Es lunes 25 de abril. Los gremios que nos representan convocan a un nuevo paro, esta vez, toda la semana. Silvia se sienta cerca, es más grande que yo y estudia Psicología. Karina también. Y Valentina. Y el chico de anteojos. Y Leandro. Y Matías. Y Lucio. Y todos proponen: saquemos el aula a la calle. “Miren que estamos medio solos, les digo. No se imaginen que vamos a ir a hacer la revolución”. Se ríen. Uno se anima a una carcajada. La soledad de los docentes a cargo de los cursos es notoria. Los titulares brillan por su ausencia. Ostentan sus nombres en la carátula de los apuntes que los chicos leen. Jamás pisan el aula. Si lo hicieron en otra época, vale. Pero éste es su tiempo también, y no están, los alumnos nos los ven. Nos sentamos en el pasto, frente al Ministerio de Educación. Somos unos treinta en total. Hay una movilización y la acompañamos desde el suelo, hablando del parcial que tomaremos en estado de emergencia.
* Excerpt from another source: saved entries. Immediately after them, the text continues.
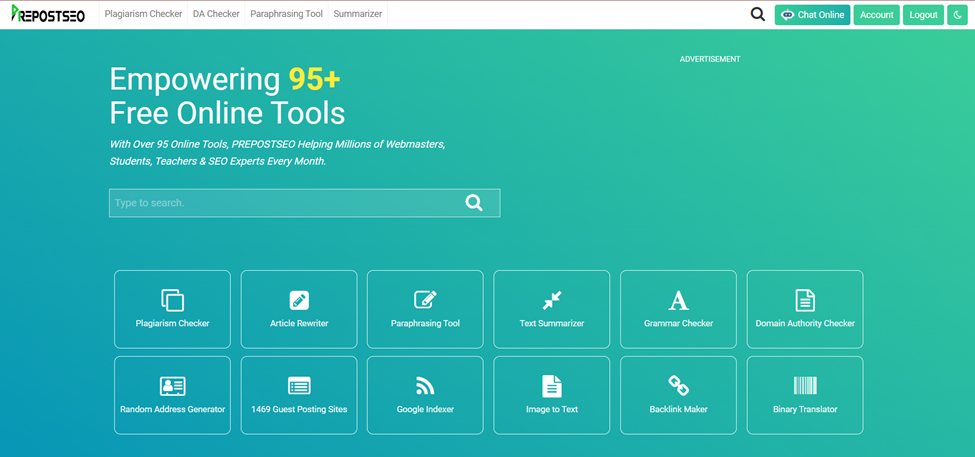Select the Image to Text card

point(552,395)
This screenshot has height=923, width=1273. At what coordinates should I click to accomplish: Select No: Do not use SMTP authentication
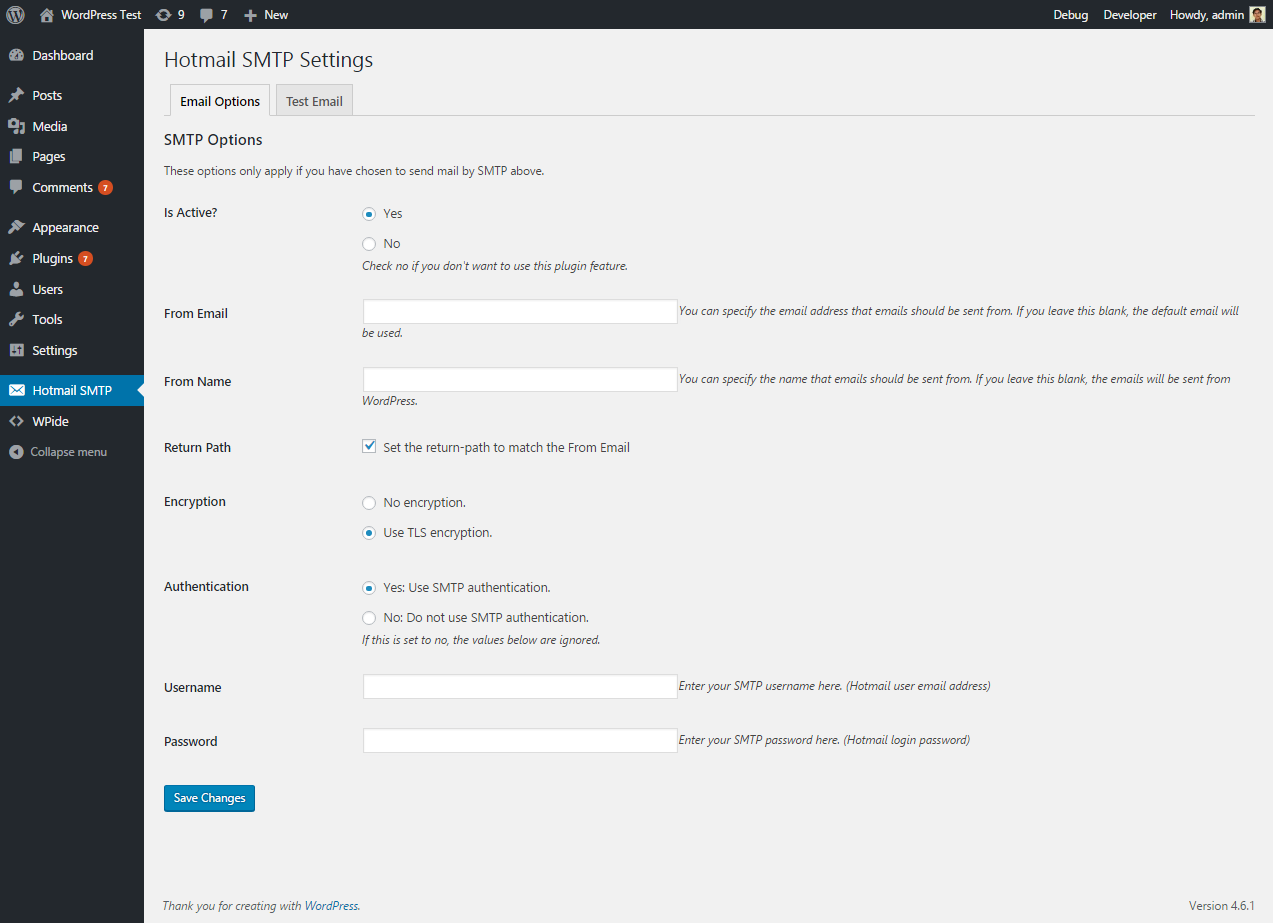click(369, 618)
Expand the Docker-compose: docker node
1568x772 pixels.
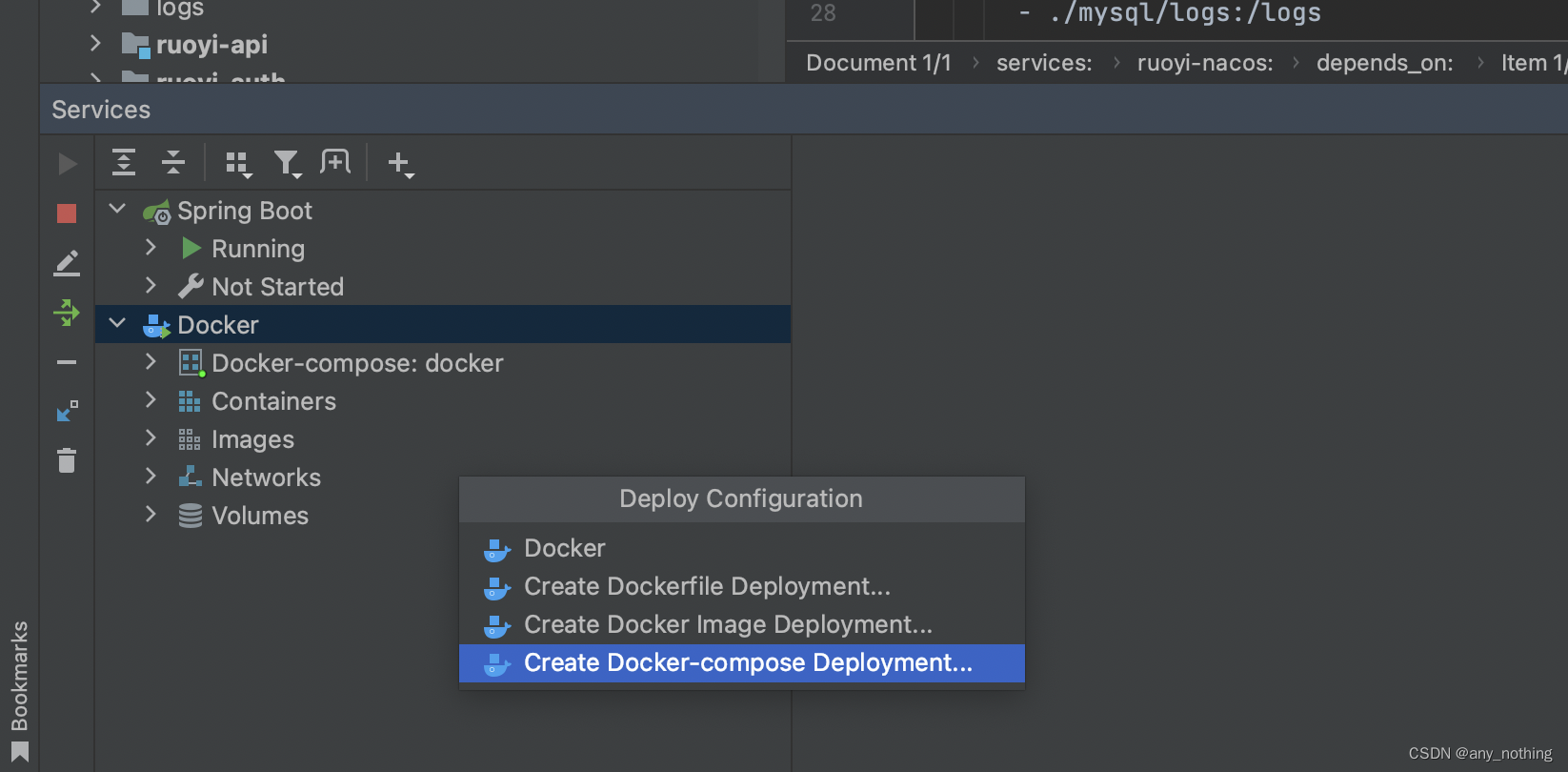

Se acerca alguien del gremio y nos saca una foto. “¿Clase pública, profe?”. “Una clase normal”, contesto. ¿O no es la historia de este país otra cosa que un relato de mitologías, una crónica de lo real-maravilloso? No hay paredes ni aulas ni relojes, ni siquiera imaginarios. Los manifestantes, del CBC, de Exactas, del Buenos Aires y del Pellegrini se van diluyendo por Rodríguez Peña, por Córdoba y hacia Callao. No hay bancos, ni pizarrones ni sillas. Nos expulsa un Gobierno que criminaliza a los docentes en su derecho a protestar, sí, pero también nos expulsan jerarcas académicos, consejeros superiores, autómatas de la docencia, que tejen desde algún lugar inhallable sus propios pedestales. Fin de la cuarta clase.